== Goal of the exercise ==
The records below are to be restated word for word; their pictures are not.

== Collected data entries ==

────

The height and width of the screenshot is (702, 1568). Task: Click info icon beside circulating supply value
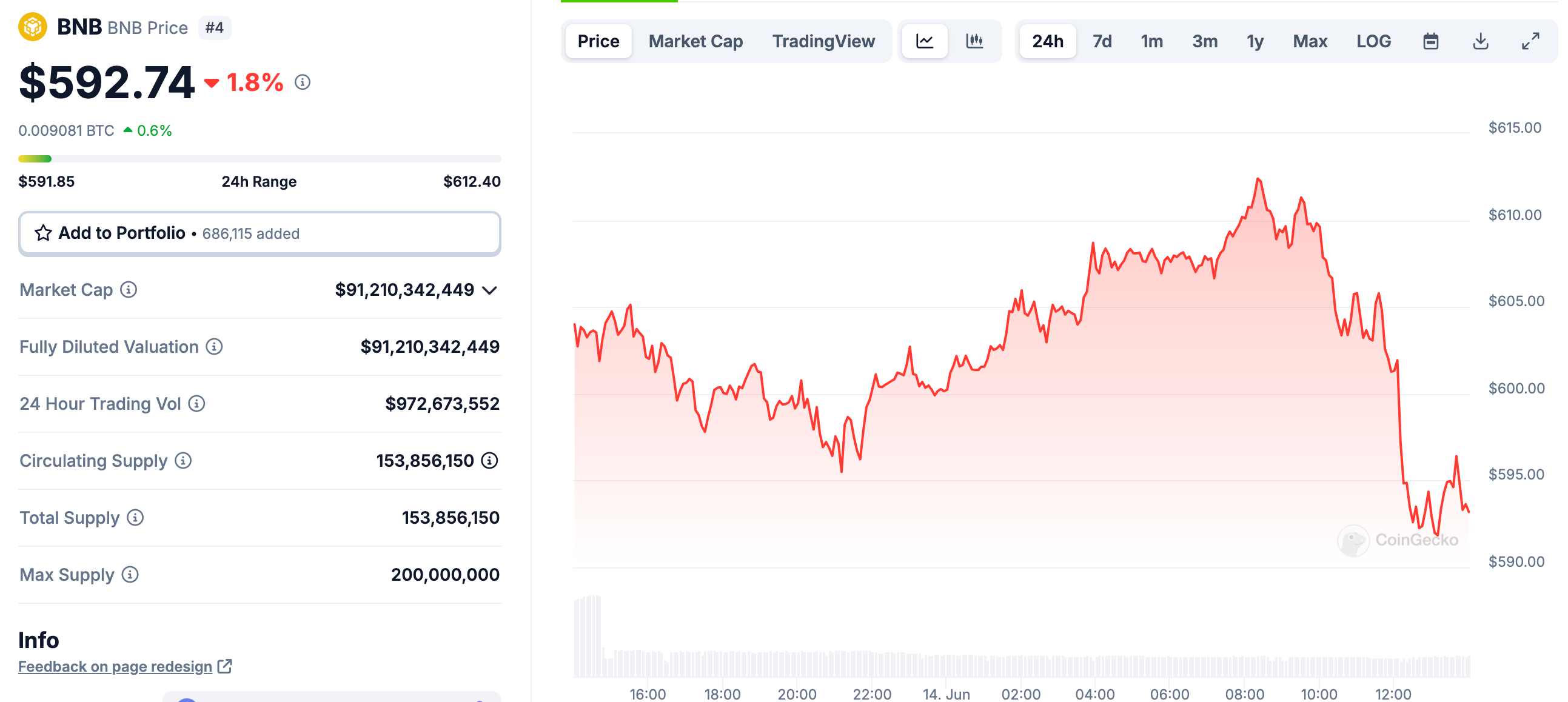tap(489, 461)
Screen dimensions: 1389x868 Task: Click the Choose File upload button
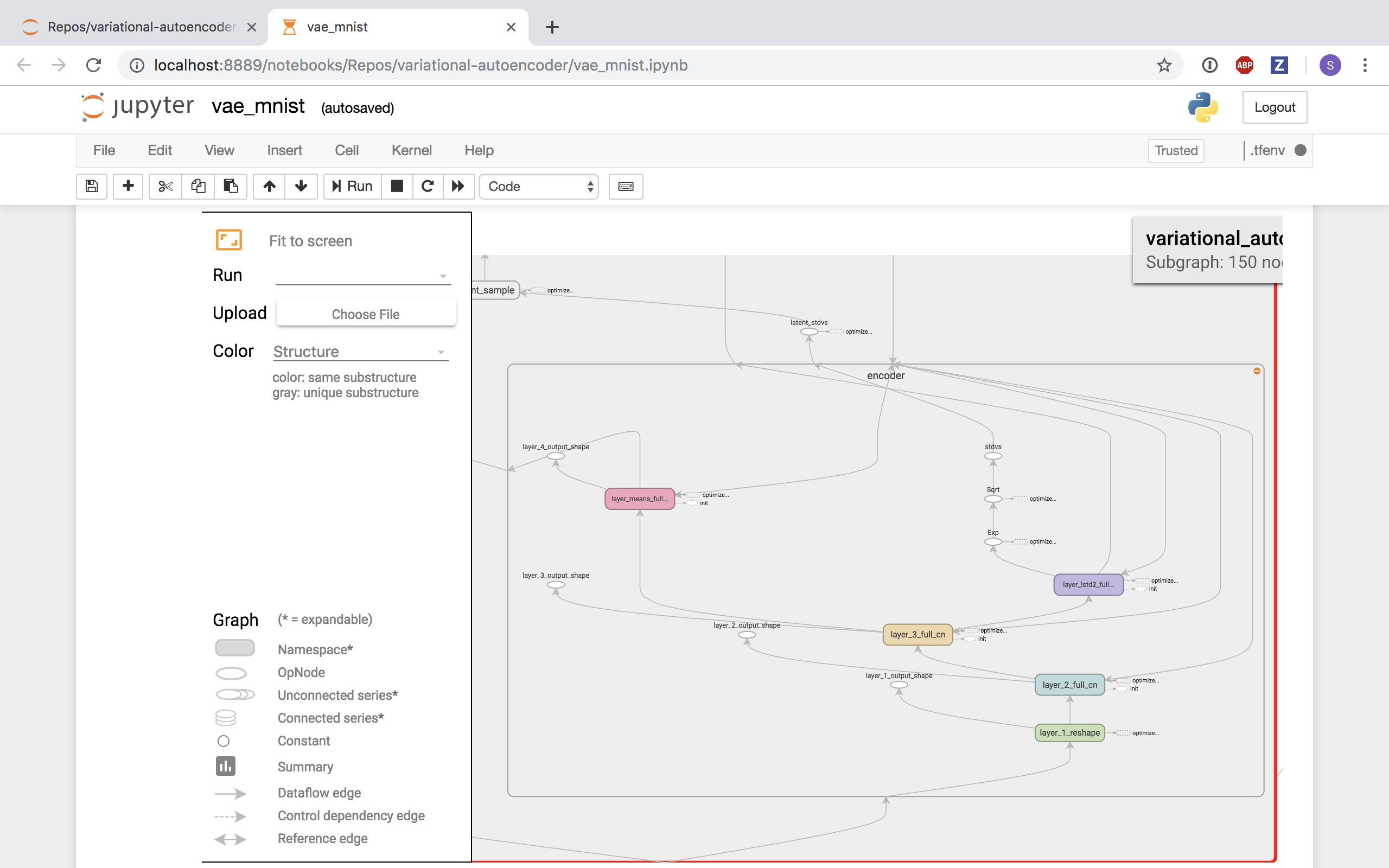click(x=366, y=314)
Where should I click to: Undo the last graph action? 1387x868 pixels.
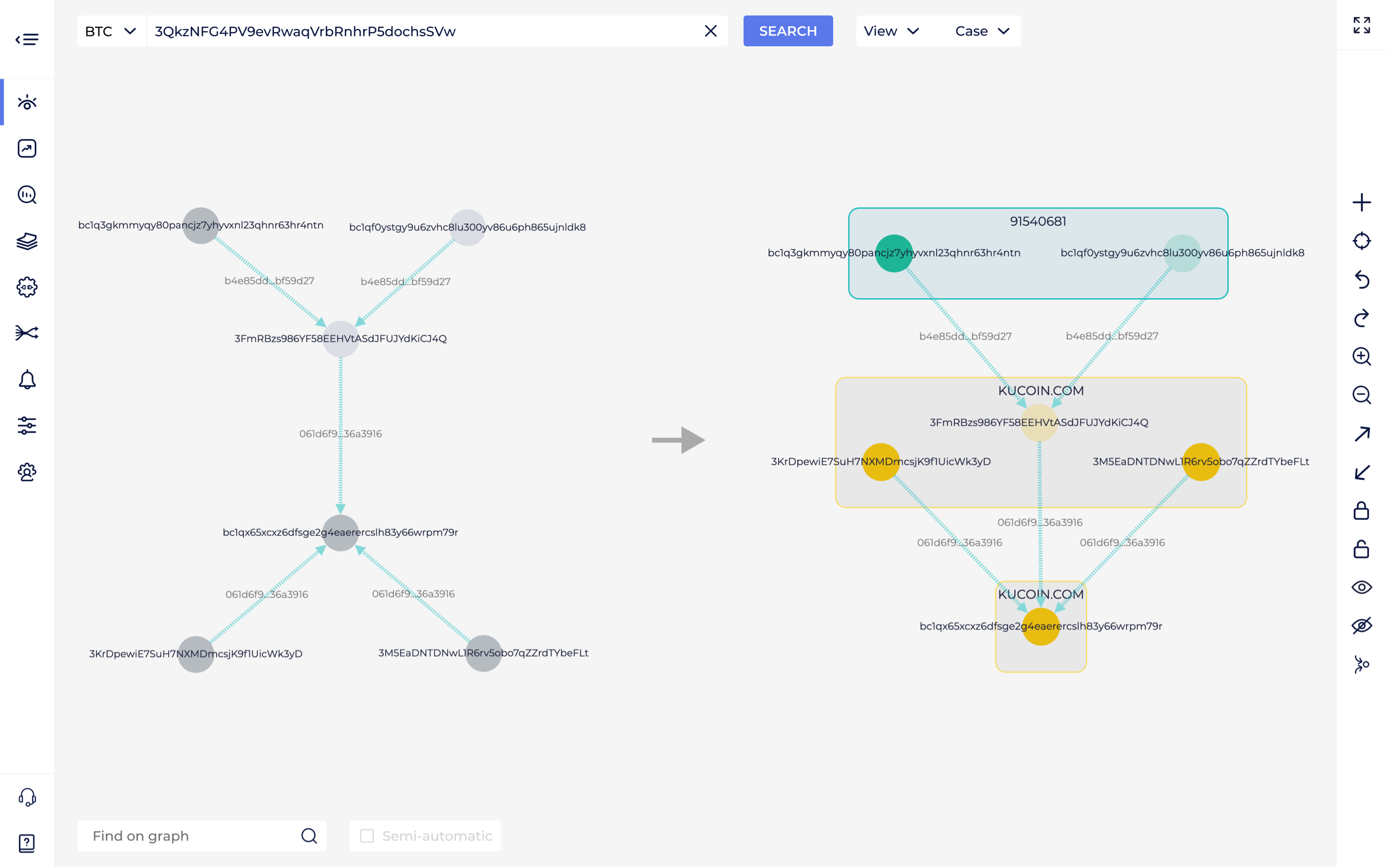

────

== Response for this exercise ==
The height and width of the screenshot is (702, 1568). Task: Click info icon beside circulating supply value
tap(489, 461)
Screen dimensions: 1389x868 Task: Click the Choose File upload button
click(x=366, y=314)
Where should I click to: Undo the last graph action? 1387x868 pixels.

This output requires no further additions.